:: TEXTE

Daniel Machabée – Le Canada, tel que nous le connaissons de nos jours, va fêter son 160e anniversaire en 2027. De tous les pays indépendants du monde, il est sans doute le moins uni même si la propagande fédérale tente de le faire croire depuis toujours.

Les exemples historiques sont nombreux et documentés. L’unité politique ne tient qu’à un fil depuis sa fondation en 1867. Dès les négociations entourant l’unification des colonies britanniques d’Amérique du Nord vers 1864 afin de barrer la route à l’expansion américaine et stimuler le marché économique intérieur, les « Pères de la Confédération » ont fait accroire aux francophones que la nouvelle entente serait basée sur le principe des deux peuples fondateurs et l’égalité juridique et politique de deux langues officielles, le français et l’anglais. À cette époque, le peuple n’a pas été consulté. Les divisions au sein même de la députation du Bas-Canada (alors uni au Haut-Canada) sont très fortes. Cependant, le vote passe de façon très serrée et le Québec deviendra une des provinces fondatrices du nouveau Canada avec l’Ontario, la Nouvelle-Écosse et le Nouveau-Brunswick.

::::
:: DONNÉES RECUEILLIES

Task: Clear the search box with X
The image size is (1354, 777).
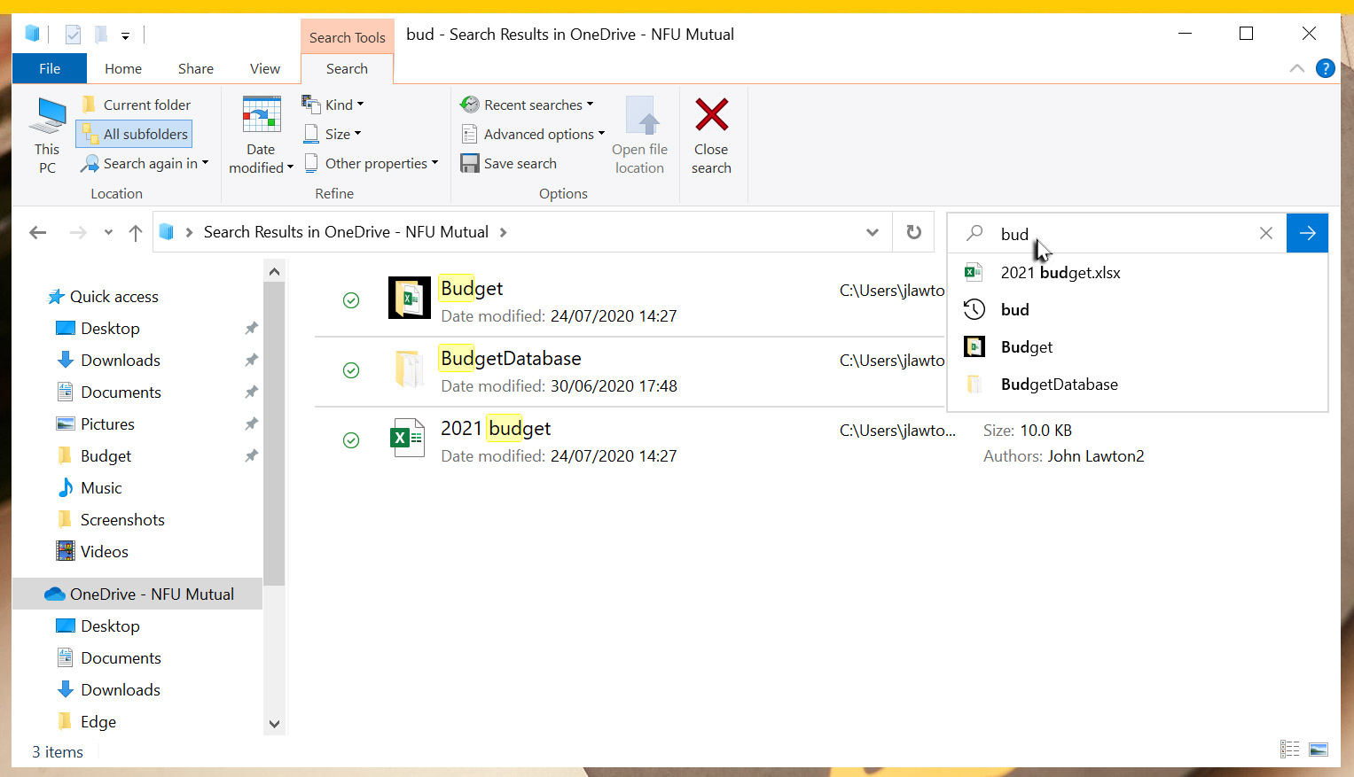Action: click(x=1265, y=233)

::::

TÂCHES PROPOSÉES →
1) Recopiez le passage du texte sur le Canada qui va de « Daniel Machabée – Le Canada, tel » à « croire depuis toujours. ».
2) Répondez brièvement aux questions suivantes d'après le texte sur le Canada.
(a) Quel anniversaire le Canada va-t-il fêter en 2027 ?
(b) Vers quelle année ont eu lieu les négociations entourant l'unification des colonies britanniques d'Amérique du Nord ?
(c) Avec quelles provinces le Québec est-il devenu une des provinces fondatrices du nouveau Canada ?

RÉPONSES PAR TÂCHE →
1)
Daniel Machabée – Le Canada, tel que nous le connaissons de nos jours, va fêter son 160e anniversaire en 2027. De tous les pays indépendants du monde, il est sans doute le moins uni même si la propagande fédérale tente de le faire croire depuis toujours.

2)
(a) Son 160e anniversaire.
(b) Vers 1864.
(c) L'Ontario, la Nouvelle-Écosse et le Nouveau-Brunswick.